:: ТЕКСТ ДЛЯ ЧТЕНИЯ ::
━━━━━━━━━━━━━━━━━━━━
Статьи
5. Все нежные, изнеживающие чувства родства, дружбы, любви, благодарности и даже самой чести должны быть задавлены в нем единою, холодною страстью революционного дела..."
Далее подробно: как следует организовывать тайные кружки, как вербовать членов, как конспирировать, как и под каким видом проникать во все слои общества, как добывать денежные средства и прочее. Особенно замечательна глава "Отношение революционера к обществу". Здесь объявлялось, что "все это поганое общество должно быть раздроблено на несколько категорий". Первая категория - неотлагаемо осужденные на смерть. При составлении списков должно руководствоваться отнюдь не личным злодейством человека ни даже ненавистью, возбуждаемой им в народе, а мерою пользы, которая должна произойти от его смерти для революционного дела... Вторая категория: лица, которым даруют только временно жизнь, чтобы они рядом зверских поступков довели народ до неотвратимого бунта. К третьей категории принадлежит множество высокопоставленных скотов или личностей, не отличающихся ни особенным умом, ни энергией, но пользующихся по положению богатствами, связями, влиянием, силой. Надо их эксплуатировать всевозможными путями, опутать их, сбить с толку и, овладев, по возможности, их грязными тайнами, сделать их своими рабами... Далее следуют четвертая, пятая и шестая категории: либералы, псевдореволюционеры и женщины, которые тоже строго распределены на разряды по удобству и способу их употребления для той же "пользы дела".
О какой же "пользе дела" заботится автор "Катехизиса..."? Каковы программа, цель, будущий результат _дела_? Тут сюрприз: ни программы, ни цели не существует. Сказано прямо: "Мы имеем только один отрицательный, неизменный план - общего разрушения. Мы отказываемся от выработки будущих жизненных условий и... считаем бесплодной всякую исключительную теоретическую работу ума".
Если план - общее разрушение, то стоит ли останавливаться перед разрушением одного человека?
На процессе 1871 года выяснилось: студент Иванов был убит, по существу, ни за что, по пустому подозрению в предательстве, выдуманном Нечаевым. Ни один из четверых, кого Нечаев сплотил и сговорил на убийство, не верил до последней минуты в то, что Нечаев приведет угрозу в исполнение. Думали, хочет лишь напугать, заставить подчиняться. Но Нечаеву нужна была кровь. В романе "Бесы" Ставрогин советует Петру Верховенскому: "Подговорите четырех членов кружка укокошить пятого под видом того, что тот донесет, и тотчас же вы их всех пролитою кровью, как одним узлом, свяжете. Рабами вашими станут..." Но Петр Верховенский - он же Нечаев, Достоевский в черновиках и планах так прямо и называет его Нечаевым - лучше Ставрогина знает, как поступать. Он мог бы ответить генеральскому сынку: "Не учи ученого, съешь яблочка моченого!" Разница между ними: Ставрогин все страшное вываливает безоглядно наружу, а Петр Верховенский держит страшное глубоко в тайне. Для пользы дела.
━━━━━━━━━━━━━━━━━━━━
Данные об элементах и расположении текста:
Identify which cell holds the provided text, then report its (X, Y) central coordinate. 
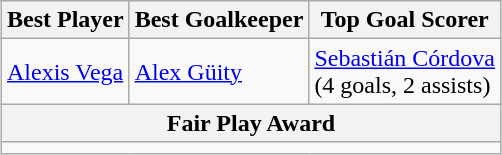
Best Player (65, 20)
Sebastián Córdova (4 goals, 2 assists) (405, 72)
Top Goal Scorer (405, 20)
Fair Play Award (250, 123)
Alex Güity (219, 72)
Alexis Vega (65, 72)
Best Goalkeeper (219, 20)
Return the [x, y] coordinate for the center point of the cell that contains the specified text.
━━━━━━━━━━━━━━━━━━━━
:: ЧТО НУЖНО СДЕЛАТЬ ::
**A)** По какому подозрению, согласно тексту о Нечаеве, был убит студент Иванов?
**B)** Напишите следующий абзац текста о Нечаеве и романе «Бесы», начиная сразу после его последней фразы.

:: ОТВЕТЫ ПО ЗАДАНИЯМ ::
**A)** По пустому подозрению в предательстве, выдуманному Нечаевым.

**B)**
Дальнейшая судьба Нечаева: в Европе он сумел очаровать простодушного Огарева и неукротимого Бакунина, убедил их в том, что возглавляет в России громадное тайное общество и для развития дела нуждается в средствах, выманил большую сумму у Огарева, пытался соблазнить дочь Герцена, выманивая деньги и у нее, но потерпел неудачу. Процесс 1871 года сильно очернил его репутацию, европейские революционеры отшатнулись, Бакунин отрекся, и в 1872 году швейцарское правительство выдало Нечаева России как уголовного преступника. Молодежь не желала иметь с ним дело. Его прокляли и забыли. Но Нечаев оказался не просто жалкий обманщик и лишенный чести преступник, а дошедший до безумия фанатик "революционного" дела: это обнаружилось через десять лет. Достоевского уже не было в живых. Нечаев сумел благодаря фантастической воле и сверхъестественной силе внушения склонить стражников Петропавловской крепости на свою сторону и едва не устроил грандиозную мистификацию с побегом. Заговор раскрылся, многие стражники и солдаты поехали в Сибирь, а Нечаев погиб в крепости - в тот же день, 21 ноября, когда убил студента Иванова, только тринадцать лет спустя, в 1882 году.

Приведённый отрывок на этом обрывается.